Exercise brief: From the data below, retype exactly the lines starting with the one that contains "Given: Click the Margin/Leverage sidebar icon" and ending with the one that contains "Viewport: 1108px width, 514px height.", both included.

Exercise materials:
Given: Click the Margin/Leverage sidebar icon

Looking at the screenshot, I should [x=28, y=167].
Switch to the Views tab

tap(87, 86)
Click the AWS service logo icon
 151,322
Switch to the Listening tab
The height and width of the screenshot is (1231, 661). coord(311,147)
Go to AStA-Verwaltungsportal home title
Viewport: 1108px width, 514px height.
* * *
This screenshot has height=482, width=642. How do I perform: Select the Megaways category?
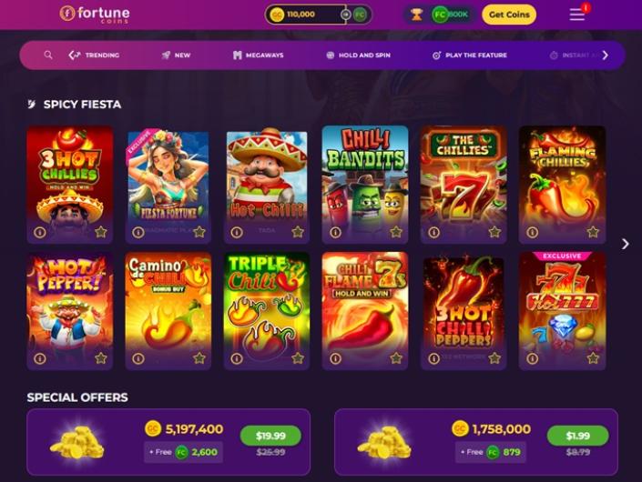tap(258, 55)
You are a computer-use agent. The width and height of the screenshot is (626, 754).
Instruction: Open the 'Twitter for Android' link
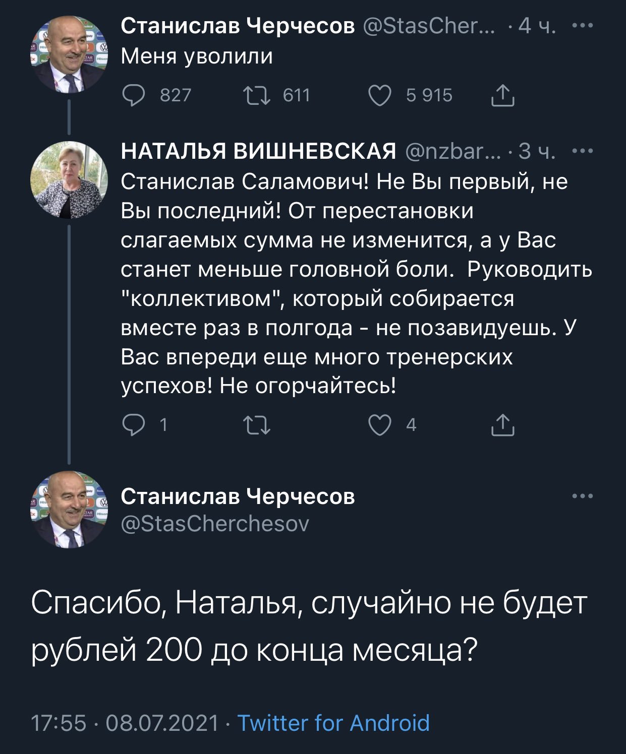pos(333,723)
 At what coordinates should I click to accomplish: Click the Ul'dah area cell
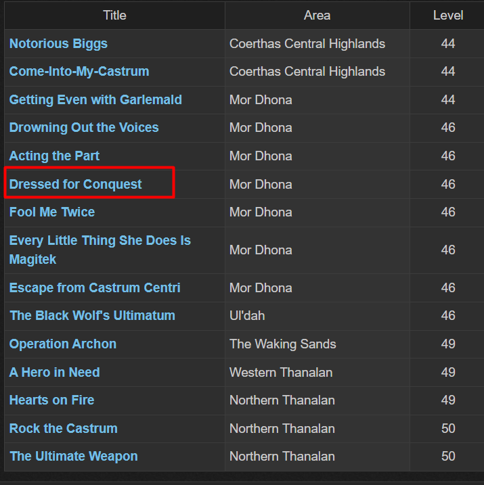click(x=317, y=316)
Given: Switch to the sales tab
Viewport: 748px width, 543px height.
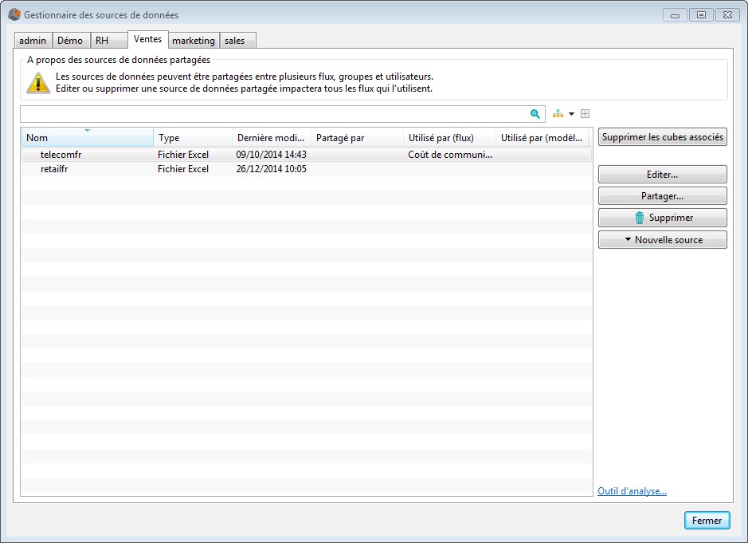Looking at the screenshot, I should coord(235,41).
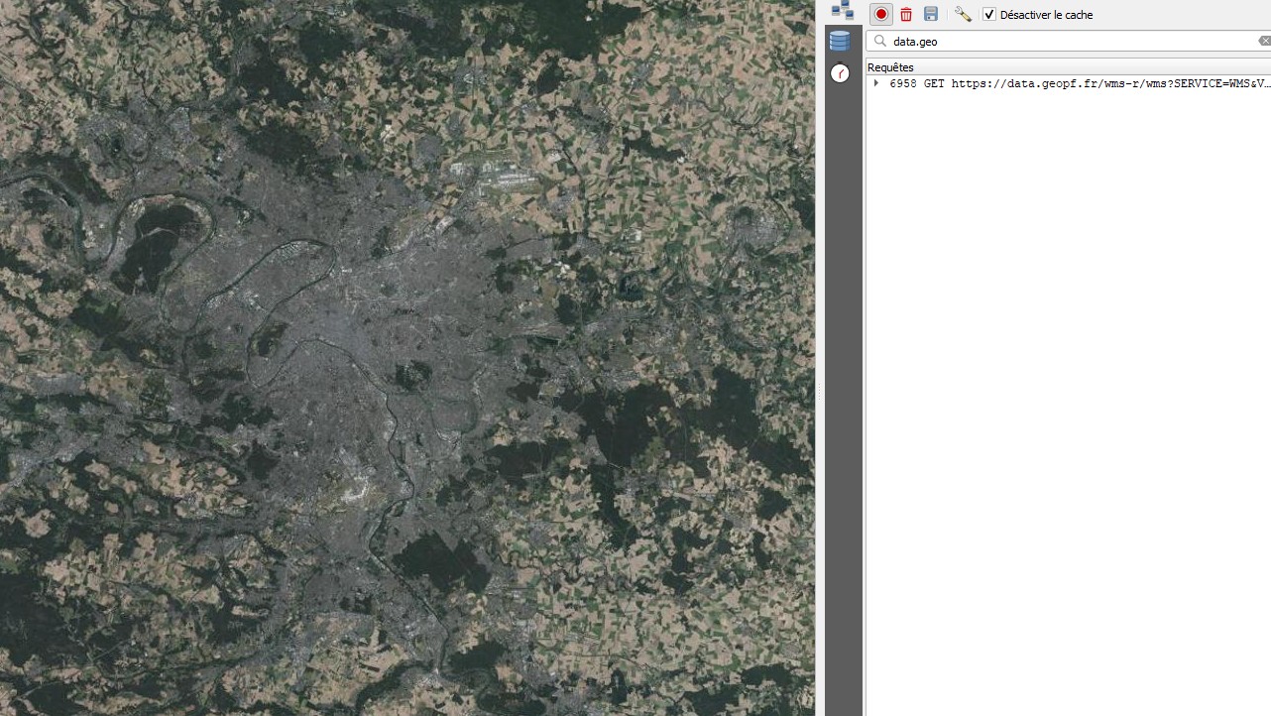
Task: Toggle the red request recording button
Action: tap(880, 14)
---
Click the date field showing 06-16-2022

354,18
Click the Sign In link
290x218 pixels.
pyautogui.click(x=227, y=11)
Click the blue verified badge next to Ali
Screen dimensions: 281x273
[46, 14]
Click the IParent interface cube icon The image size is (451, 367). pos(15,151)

Task answer:
Given: Click the Margin/Leverage sidebar icon

Looking at the screenshot, I should [x=28, y=167].
Switch to the Views tab

tap(87, 86)
Click the AWS service logo icon
 151,322
Switch to the Listening tab
The height and width of the screenshot is (1231, 661). coord(311,147)
Go to AStA-Verwaltungsportal home title
Viewport: 1108px width, 514px height.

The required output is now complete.